::: Document source
Du respect des anciens
Les Dix Commandements donnés par Dieu à Moïse pour guider le peuple des Hébreux nous semblent familiers. Nous les connaissons, au moins dans le désordre, sans nous rendre toujours compte que les devoirs envers Dieu sont présentés en premier, tandis que ceux qui régissent la vie humaine avec les autres forment un second groupe. Or le premier des commandements appelés à régler l’harmonie sociale est le suivant : « Honore ton père et ta mère, afin que tes jours soient prolongés dans le pays que le Très Haut, ton Dieu, te donne ». (Exode, XX.12) Il s’agit du seul précepte qui soit accompagné d’une promesse de gratification : honorer ses parents permet de vivre longtemps sur la terre nourricière.
Admirable ! Et pourtant si négligé désormais dans nos pays occidentaux laïcisés… Cependant saint Paul l’avait rappelé avec force, dans son Epître aux Ephésiens, lorsqu’il se penchait sur les devoirs d’état du chrétien : « Enfants obéissez à vos parents dans le Seigneur, car cela est juste. Honore ton père et ta mère – c’est le premier commandement, accompagné d’une promesse, – afin que tu sois heureux et que tu vives longtemps sur la terre. » (V.1-2) Il ne s’agit donc pas d’une parole passagère, d’un ordre divin suranné uniquement valable pour des sociétés disparues. Pendant des siècles, la France sut cultiver le respect des anciens car à la fois pétrie par sa foi catholique et par sa culture aux racines latines et grecques christianisées. La majorité de la population étant la paysannerie, ceci jusqu’à la seconde guerre mondiale, l’honneur dû aux vieillards fut donc planté en terre riche et grasse, fertile et stable. Le monde de la campagne sait conserver ce qui est beau et bon, et aussi ce qui est saint. Déjà la Révolution sema le trouble en faisant miroiter une égalité impossible et néfaste. Elle affaiblit la famille et les liens soudant les générations entre elles, surtout dans les villes où la bourgeoisie décida de s’affranchir de ce qu’elle dénonça comme des jougs insupportables. Ce n’est pas un hasard si les hospices de vieillards commencèrent à fleurir au XIX° siècle, à une époque où les bourgeois n’hésitèrent plus à abandonner à leur sort leurs parents pauvres, leur domesticité usée et fidèle.
::::::
Travail à réaliser -
Indiquez, d'après le texte sur le respect des anciens, à quel siècle les hospices de vieillards commencèrent à fleurir.
::: Données fournies
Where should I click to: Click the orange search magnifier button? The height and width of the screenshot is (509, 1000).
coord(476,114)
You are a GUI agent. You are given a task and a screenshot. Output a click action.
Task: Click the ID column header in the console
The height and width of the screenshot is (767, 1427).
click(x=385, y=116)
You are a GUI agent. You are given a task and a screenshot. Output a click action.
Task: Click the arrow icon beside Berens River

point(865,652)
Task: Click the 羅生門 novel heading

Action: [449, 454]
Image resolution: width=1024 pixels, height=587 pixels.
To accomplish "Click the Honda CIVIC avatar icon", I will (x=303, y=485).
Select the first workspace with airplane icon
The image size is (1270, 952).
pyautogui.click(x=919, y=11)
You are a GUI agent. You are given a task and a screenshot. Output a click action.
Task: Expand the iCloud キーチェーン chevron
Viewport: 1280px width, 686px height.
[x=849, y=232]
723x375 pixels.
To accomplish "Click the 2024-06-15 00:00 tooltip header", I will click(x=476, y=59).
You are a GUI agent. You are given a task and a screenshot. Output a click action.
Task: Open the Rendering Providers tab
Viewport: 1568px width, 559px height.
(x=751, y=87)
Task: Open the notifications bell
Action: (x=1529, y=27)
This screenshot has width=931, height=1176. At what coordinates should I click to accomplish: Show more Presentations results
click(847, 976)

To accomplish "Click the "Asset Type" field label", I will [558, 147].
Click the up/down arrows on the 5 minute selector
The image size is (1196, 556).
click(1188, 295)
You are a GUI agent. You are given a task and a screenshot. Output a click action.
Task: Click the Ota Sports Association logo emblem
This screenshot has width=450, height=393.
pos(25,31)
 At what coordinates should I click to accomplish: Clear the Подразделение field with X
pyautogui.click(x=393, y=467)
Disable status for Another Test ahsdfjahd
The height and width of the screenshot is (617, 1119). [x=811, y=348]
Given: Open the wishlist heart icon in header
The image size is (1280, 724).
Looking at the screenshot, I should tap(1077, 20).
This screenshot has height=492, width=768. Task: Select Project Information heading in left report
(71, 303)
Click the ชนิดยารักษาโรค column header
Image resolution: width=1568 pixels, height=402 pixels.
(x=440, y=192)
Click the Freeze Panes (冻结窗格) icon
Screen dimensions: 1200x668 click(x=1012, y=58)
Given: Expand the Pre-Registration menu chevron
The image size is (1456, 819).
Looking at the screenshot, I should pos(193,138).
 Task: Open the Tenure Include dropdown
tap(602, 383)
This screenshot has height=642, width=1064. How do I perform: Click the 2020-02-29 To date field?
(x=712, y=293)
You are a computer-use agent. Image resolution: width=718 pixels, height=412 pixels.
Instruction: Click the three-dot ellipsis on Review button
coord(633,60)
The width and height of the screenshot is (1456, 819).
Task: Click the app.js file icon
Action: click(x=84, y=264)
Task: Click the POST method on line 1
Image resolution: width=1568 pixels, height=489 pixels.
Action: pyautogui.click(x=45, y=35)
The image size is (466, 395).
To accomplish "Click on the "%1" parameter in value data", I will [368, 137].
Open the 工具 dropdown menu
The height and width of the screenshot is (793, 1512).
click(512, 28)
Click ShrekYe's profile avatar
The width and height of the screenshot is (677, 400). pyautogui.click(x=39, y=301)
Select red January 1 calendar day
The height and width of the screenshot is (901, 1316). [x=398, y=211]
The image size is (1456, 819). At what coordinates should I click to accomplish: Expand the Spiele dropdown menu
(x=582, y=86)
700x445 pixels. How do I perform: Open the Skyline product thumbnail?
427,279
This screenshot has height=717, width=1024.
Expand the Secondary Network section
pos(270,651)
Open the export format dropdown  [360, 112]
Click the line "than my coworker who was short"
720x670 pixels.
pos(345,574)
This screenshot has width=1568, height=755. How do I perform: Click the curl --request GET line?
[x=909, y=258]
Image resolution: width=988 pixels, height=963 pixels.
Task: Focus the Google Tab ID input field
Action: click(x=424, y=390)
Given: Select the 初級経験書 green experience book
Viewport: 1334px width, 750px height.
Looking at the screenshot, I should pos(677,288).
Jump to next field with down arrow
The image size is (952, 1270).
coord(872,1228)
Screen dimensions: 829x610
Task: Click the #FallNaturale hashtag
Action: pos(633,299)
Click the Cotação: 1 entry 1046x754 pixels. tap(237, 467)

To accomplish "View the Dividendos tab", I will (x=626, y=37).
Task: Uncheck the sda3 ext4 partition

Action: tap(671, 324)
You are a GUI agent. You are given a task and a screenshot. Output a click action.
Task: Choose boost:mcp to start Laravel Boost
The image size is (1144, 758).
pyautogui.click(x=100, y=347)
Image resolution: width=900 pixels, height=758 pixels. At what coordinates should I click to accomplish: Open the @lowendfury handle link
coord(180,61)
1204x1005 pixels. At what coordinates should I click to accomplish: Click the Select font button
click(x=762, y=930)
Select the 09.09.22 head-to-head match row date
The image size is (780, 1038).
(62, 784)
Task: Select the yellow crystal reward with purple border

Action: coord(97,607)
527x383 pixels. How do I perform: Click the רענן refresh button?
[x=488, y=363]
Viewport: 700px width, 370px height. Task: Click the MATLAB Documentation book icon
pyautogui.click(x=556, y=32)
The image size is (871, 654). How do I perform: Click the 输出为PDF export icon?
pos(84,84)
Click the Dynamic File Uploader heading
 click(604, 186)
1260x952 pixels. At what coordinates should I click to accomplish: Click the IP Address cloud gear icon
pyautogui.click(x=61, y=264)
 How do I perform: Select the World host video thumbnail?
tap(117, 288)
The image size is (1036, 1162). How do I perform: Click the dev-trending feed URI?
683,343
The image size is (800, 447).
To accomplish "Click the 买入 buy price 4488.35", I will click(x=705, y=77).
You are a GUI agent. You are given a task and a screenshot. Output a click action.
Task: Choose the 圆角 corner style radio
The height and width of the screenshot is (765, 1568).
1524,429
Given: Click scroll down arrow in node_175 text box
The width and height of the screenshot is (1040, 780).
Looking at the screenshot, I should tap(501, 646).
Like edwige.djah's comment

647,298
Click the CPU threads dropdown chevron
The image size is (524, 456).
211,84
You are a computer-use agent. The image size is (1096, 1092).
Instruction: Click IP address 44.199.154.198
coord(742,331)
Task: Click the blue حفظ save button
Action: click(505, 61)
::::::
Résultat ci-dessous -
Au XIXe siècle.